On May 23, state Rep. Mitch Greenlick (D-Portland) and four co-sponsors from his Democratic caucus took a first step toward cutting off a large and confounding source of political cash.

The legislation Greenlick is pushing, House Joint Resolution 32, would prohibit companies that get more than half of their funding from public sources from giving candidates or political action committees more than $500 a year.

So who's the joint resolution targeting?

Greenlick says he's looking at groups that are primarily funded by Medicaid dollars. (Medicaid funds come from both state and federal sources.) He thinks a few paving companies or other contractors might also qualify—but he's sure about the medical groups.

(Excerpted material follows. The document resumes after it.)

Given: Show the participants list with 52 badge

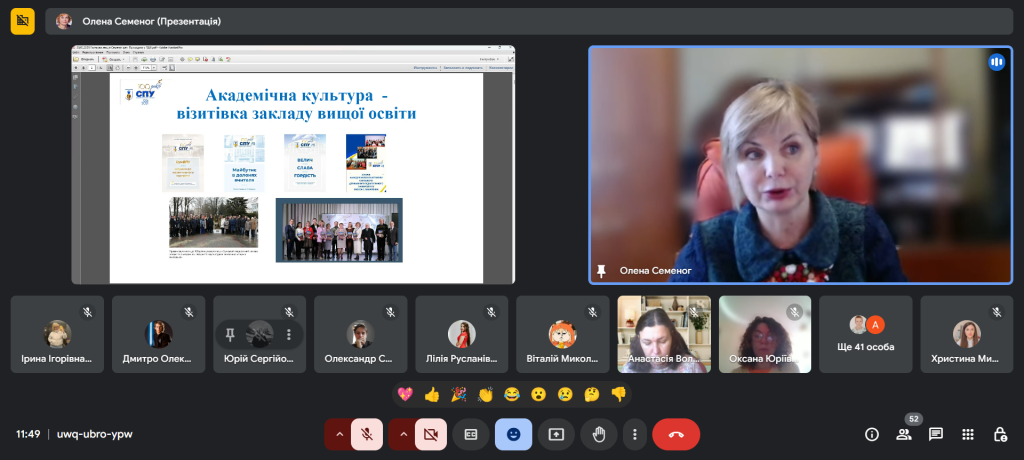Looking at the screenshot, I should coord(904,434).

His concern is that organizations dependent on public dollars may be using them for political purposes rather than on patient care. The Medicaid-funded groups have a variety of legislative goals, but broadly speaking, they want policies that will maximize their revenue and minimize regulation, neither of which may be in the public interest.

"I'm going after managed care groups," says Greenlick, longtime head of the House Health Care Committee. "That's whose really on my mind."
Greenlick may face an uphill battle. Six PACs whose donors are Medicaid-funded have given nearly $6 million in political contributions since Jan. 1, 2010—and their donations have gone to some of the most powerful figures in both parties.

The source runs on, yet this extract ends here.